Martin Boonen
01 October 2020
« Nous tenons fermement à continuer, et pour longtemps, à faire du Bordeaux à Bordeaux », cette évidence, c'est Bernard Farges, président des Vins de Bordeaux (le CIVB - Conseil Interprofessionnel du Vin de Bordeaux) qui la clame. Mais est-ce vraiment une lapalissade ?
Rien n'est moins sur. Le changement climatique constaté (et confirmé d'années en années) par l'ensemble du vignoble commence à avoir une influence importante sur la vigne, et donc, sur le vin. « Nous constatons plus d'accidents météorologiques : des gelées plus tardives, plus d'orages en été... les vendanges commencent de plus en plus tôt » détaille Cécile Ha, chargée des relations presse internationale au CIVB. Conséquence de ce réchauffement climatique : les taux d'alcool montent progressivement, l'acidité se perd petit à petit... À ce train-là, que vont devenir les vins de Bordeaux ?

● Données fournies:
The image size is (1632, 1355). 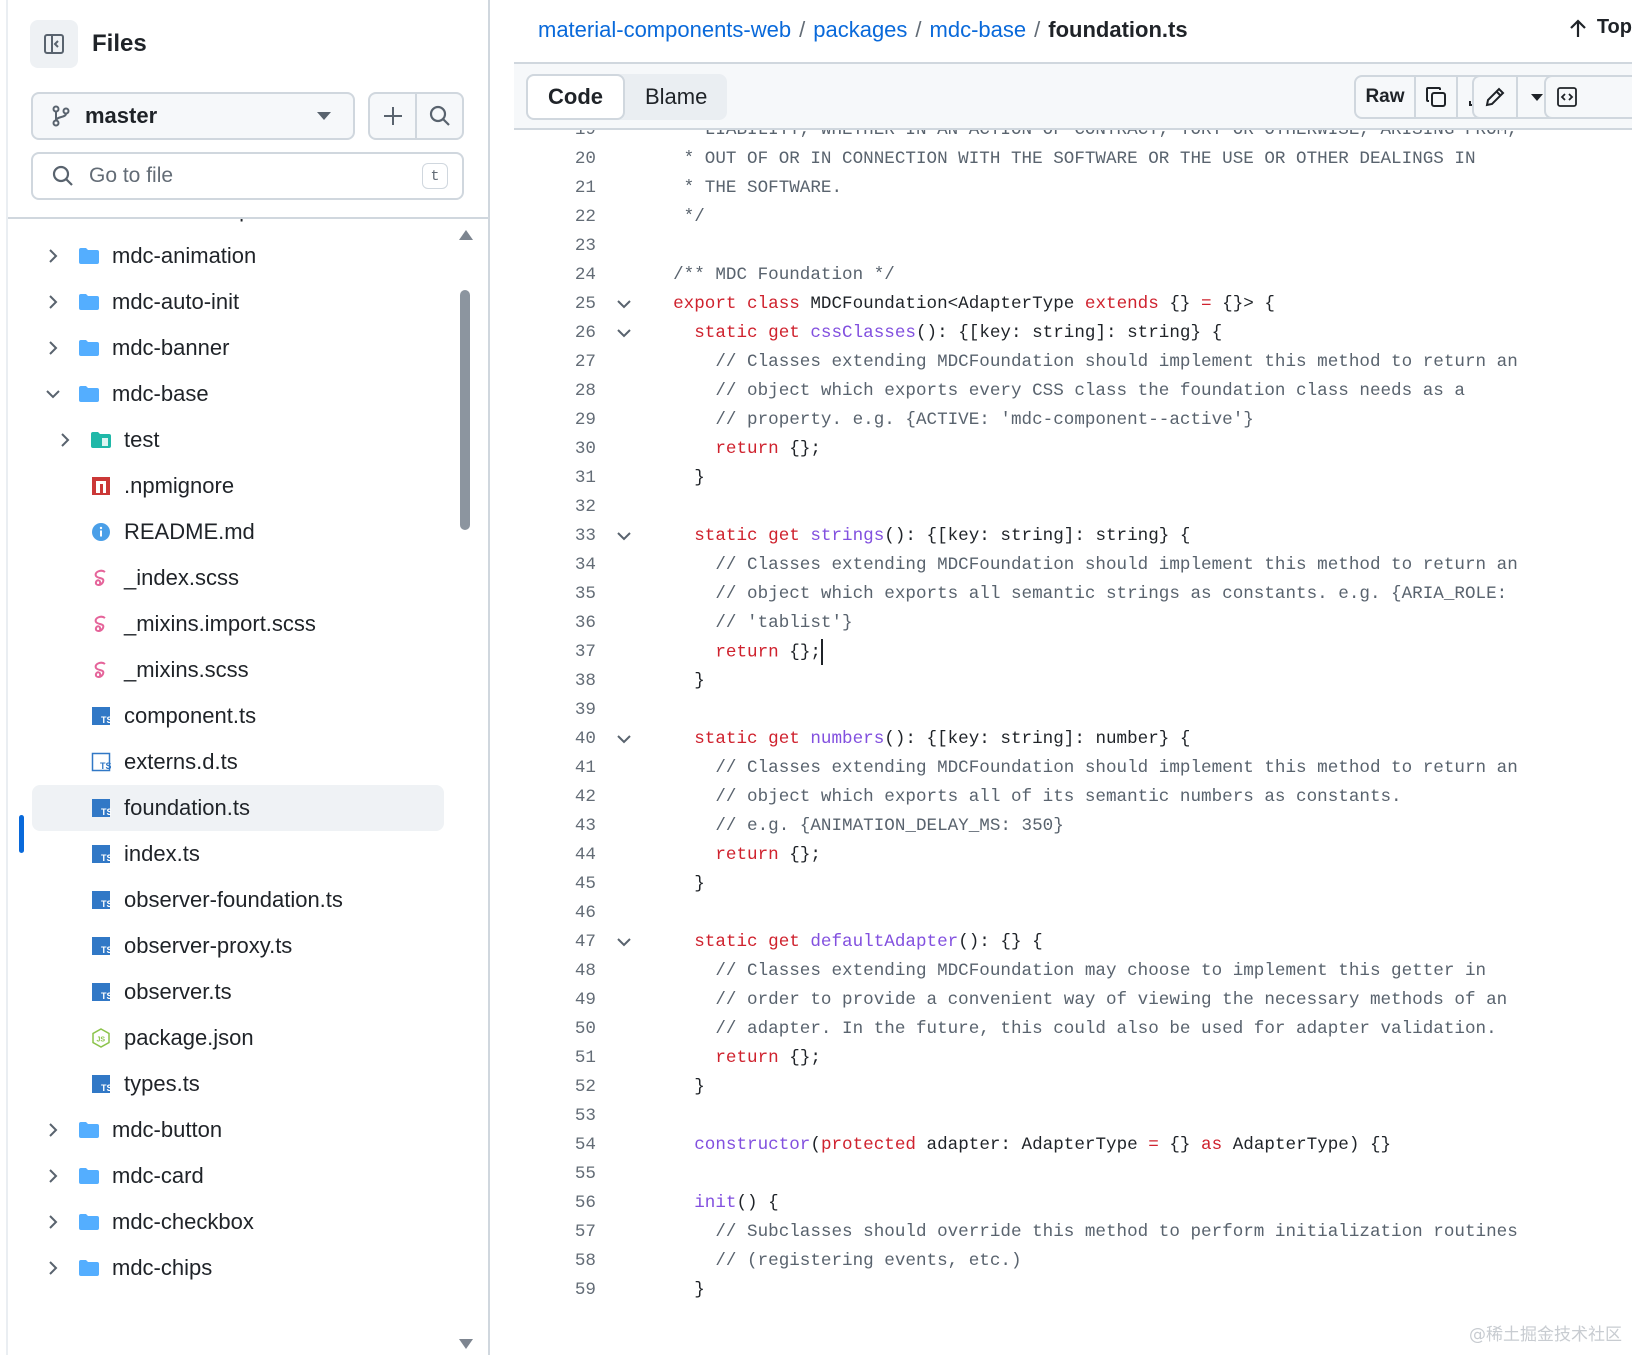 I want to click on line-number: 38, so click(x=555, y=681). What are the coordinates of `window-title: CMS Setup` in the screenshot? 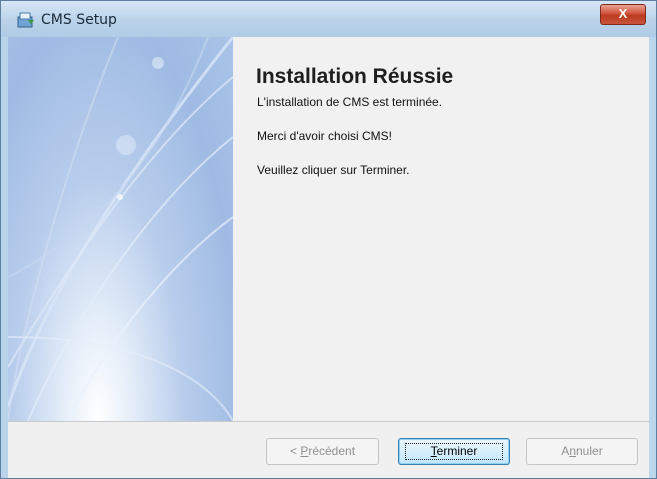 It's located at (79, 20).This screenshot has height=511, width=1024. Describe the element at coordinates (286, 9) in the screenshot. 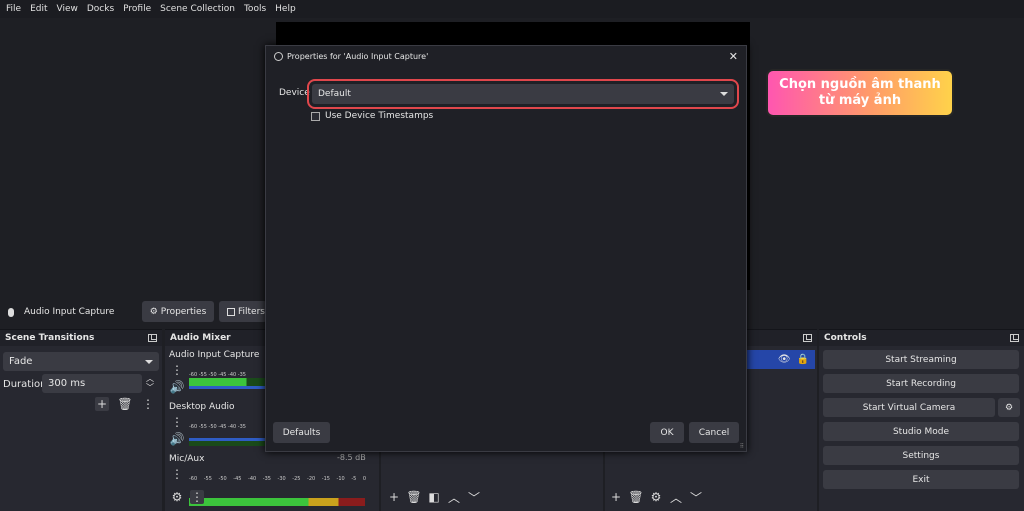

I see `menu-help: Help` at that location.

● Consignes:
1. D'après l'extrait, quel poste Cécile Ha occupe-t-elle au CIVB ?
2. Recopiez le passage de l'extrait qui s'ouvre sur les mots « Rien n'est moins » et se ferme sur « de Bordeaux ? ».
Ces données n'ont aucun lien avec l'extrait.

● Résultats de l'exercice:
1. Elle est chargée des relations presse internationale.

2.
Rien n'est moins sur. Le changement climatique constaté (et confirmé d'années en années) par l'ensemble du vignoble commence à avoir une influence importante sur la vigne, et donc, sur le vin. « Nous constatons plus d'accidents météorologiques : des gelées plus tardives, plus d'orages en été... les vendanges commencent de plus en plus tôt » détaille Cécile Ha, chargée des relations presse internationale au CIVB. Conséquence de ce réchauffement climatique : les taux d'alcool montent progressivement, l'acidité se perd petit à petit... À ce train-là, que vont devenir les vins de Bordeaux ?